Его светлость принц Людвиг Баттенберг послушно отказался от своего германского титула, взял себе переделанную на английский лад фамилию Маунтбэттен[79] и получил титул маркиза Милфорда Хейвена. Его старший сын принц Георг Баттенберг получил придворный титул графа Медины, а младший сын принц Людвиг Баттенберг — лорда Людвига Маунтбэттена; этот титул он носил до 1946 г., когда стал виконтом Маунтбэттеном Бирманским, а годом позже — графом Маунтбэттеном Бирманским. Другой член семьи Баттенбергов, принц Александр, капитан гренадеров, получил титул маркиза Карисбрука. Два здравствующих брата королевы, оба старшие офицеры британской армии, приняли фамилию Кембридж, по бабушке по материнской линии, и каждый из них стал пэром. Герцог Текский получил титул маркиза Кембриджского; он просил титул герцога, но король решил сохранить звание пэра за собственными сыновьями. Его младший брат принц Александр Текский стал графом Атлоном. Король также установил точные правила, позволяющие ограничить использование такого рода титулов и званий, дабы число их обладателей не увеличивалось бесконтрольно, как в континентальных королевских семьях. Король сожалел, что вынужден расстаться со столь значительной частью прошлого, но вместе с тем он не имел никаких оснований стыдиться результатов своего труда. Карисбрук и Кембридж, Милфорд Хейвен и Атлон… Сам Шекспир не смог бы придумать более звучных или более патриотичных призывов.

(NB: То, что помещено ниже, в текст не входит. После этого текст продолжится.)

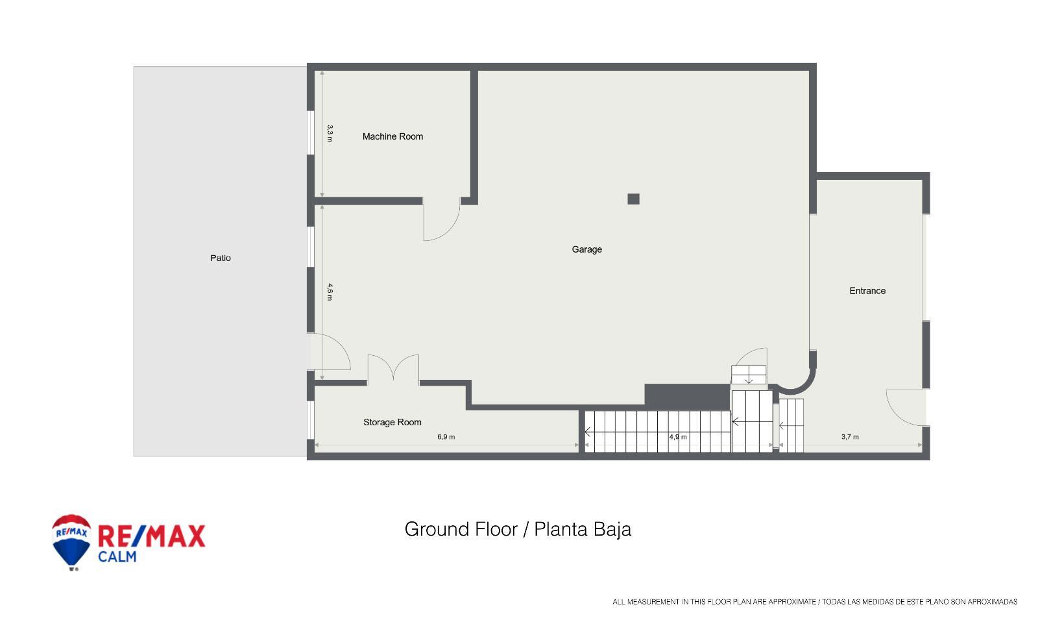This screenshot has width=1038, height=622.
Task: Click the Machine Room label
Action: pos(392,136)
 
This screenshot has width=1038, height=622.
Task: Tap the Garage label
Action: pos(586,249)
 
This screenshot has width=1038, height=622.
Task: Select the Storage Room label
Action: pos(392,422)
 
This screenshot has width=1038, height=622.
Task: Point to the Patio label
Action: pos(220,258)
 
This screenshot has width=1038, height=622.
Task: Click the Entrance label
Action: pos(867,291)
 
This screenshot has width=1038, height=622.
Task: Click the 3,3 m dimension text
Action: pos(330,134)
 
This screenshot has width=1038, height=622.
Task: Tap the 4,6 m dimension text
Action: pos(330,292)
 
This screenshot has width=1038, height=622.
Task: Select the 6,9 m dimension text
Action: pos(446,437)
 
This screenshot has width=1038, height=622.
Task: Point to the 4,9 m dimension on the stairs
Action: pos(677,437)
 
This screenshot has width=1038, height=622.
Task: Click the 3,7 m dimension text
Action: pos(850,437)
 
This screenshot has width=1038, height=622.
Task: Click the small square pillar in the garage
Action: pos(633,199)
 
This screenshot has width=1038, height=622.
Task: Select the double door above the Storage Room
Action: pos(393,368)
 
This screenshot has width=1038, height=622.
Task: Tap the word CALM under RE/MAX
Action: pos(117,556)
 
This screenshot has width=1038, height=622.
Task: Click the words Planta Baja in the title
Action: pos(582,529)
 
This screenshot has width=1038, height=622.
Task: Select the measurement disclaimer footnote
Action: pos(814,602)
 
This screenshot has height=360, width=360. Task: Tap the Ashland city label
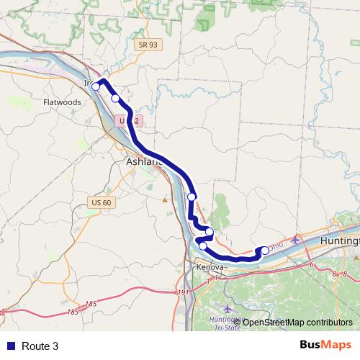[144, 162]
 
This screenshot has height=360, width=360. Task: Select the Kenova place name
[210, 267]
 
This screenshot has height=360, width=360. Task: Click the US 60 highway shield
[101, 202]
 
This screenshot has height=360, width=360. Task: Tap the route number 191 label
[183, 292]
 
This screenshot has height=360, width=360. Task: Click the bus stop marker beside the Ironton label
[96, 86]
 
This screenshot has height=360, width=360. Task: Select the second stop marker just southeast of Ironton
[115, 98]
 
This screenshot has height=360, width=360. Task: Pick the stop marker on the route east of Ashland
[192, 197]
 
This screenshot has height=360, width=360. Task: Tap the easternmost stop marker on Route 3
[264, 251]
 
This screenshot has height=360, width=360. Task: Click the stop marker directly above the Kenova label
[203, 246]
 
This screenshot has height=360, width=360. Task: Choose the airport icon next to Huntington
[296, 239]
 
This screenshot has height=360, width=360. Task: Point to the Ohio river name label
[277, 245]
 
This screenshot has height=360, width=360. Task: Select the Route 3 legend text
[40, 346]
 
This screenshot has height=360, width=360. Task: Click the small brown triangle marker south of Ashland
[165, 199]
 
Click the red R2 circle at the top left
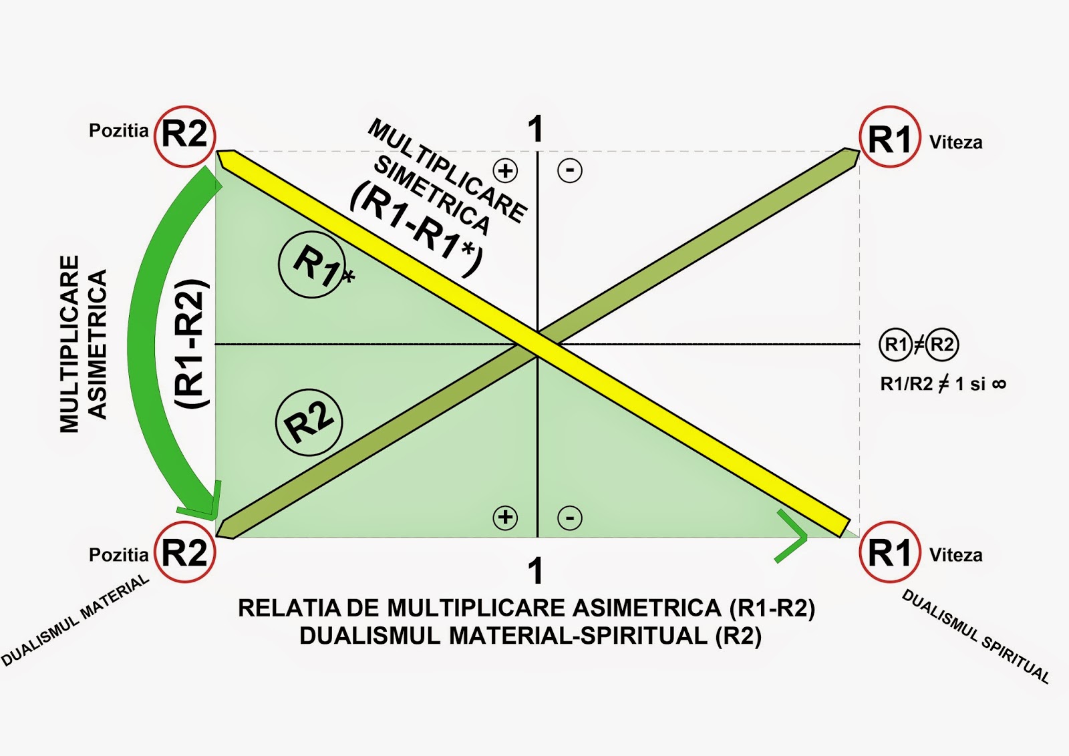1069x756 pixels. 185,136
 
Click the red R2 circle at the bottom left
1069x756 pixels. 185,552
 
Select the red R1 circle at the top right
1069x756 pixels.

Война не слишком отразилась на жизни внутри страны. Родственники оплакивали тех, кто погиб на фронте, но в остальном и дела, и развлечения шли как обычно. Когда в декабре 1915 г. генерал сэр Дуглас Хейг был назначен главнокомандующим британскими силами во Франции, он захотел узнать, кто станет его преемником на посту командующего Первой армией. Однако ему сказали, что премьер и военный министр лорд Китченер уехали из Лондона на выходные и что до понедельника ничего решено не будет. Через несколько месяцев ему приказали на период с 18 по 25 апреля отменить все отпуска военнослужащим, поскольку железные дороги будут заняты перевозками, связанными с пасхальными каникулами. «Хотелось бы знать, что будущие историки скажут о Великобритании, чьи правители в период кризиса требовали, чтобы празднующие люди получали преимущество перед солдатами, возвращающимися с театра военных действий», — заметил тогда Хейг.

Количество домашних слуг, которых тогда не имели лишь беднейшие слои общества, уменьшилось весьма незначительно. На втором месяце войны из мужской прислуги Букингемского дворца более шестидесяти человек добровольно пошли в армию, но многие все же остались. Лишь после введения в 1916 г. воинской повинности многие женщины начали заменять мужчин в военной промышленности и прочих областях деятельности, прежде предназначенных только для мужчин. Тем не менее жена Фрица Понсонби, большую часть 1915 г. проработавшая в солдатском магазине во Франции, получила от военного министерства пропуск, выписанный на «леди Понсонби и служанку».

Той же осенью лорд Берти, британский посол во Франции, приехав в Лондон в отпуск, как-то ужинал в «Карлтон-отеле»: «Я обнаружил, что ресторан набит до отказа. Никаких признаков войны, если не считать, что кое-кто из мужчин одет в хаки и несколько человек прихрамывают. Все остальное — как в безоблачные довоенные времена: платья с низким вырезом (очень низким), почти все мужчины во фраках, а большинство еще и в белых жилетах».

Но еще больше его шокировало нежелание политиков и высших чиновников показать пример сдержанности: «Во время поездки на континент менее чем на сорок восемь часов один британский министр и пять его спутников вместе с тремя слугами выпили, или по крайней мере подписали счет на 27 бутылок вина по цене от 2 до 12 франков за бутылку, 39 стаканов ликера и 19 бутылок пива. Кто из путешествующих за свой счет станет пить в вагоне кларет по 12 франков за бутылку? Это просто позор, что подобные вещи совершаются за счет общества».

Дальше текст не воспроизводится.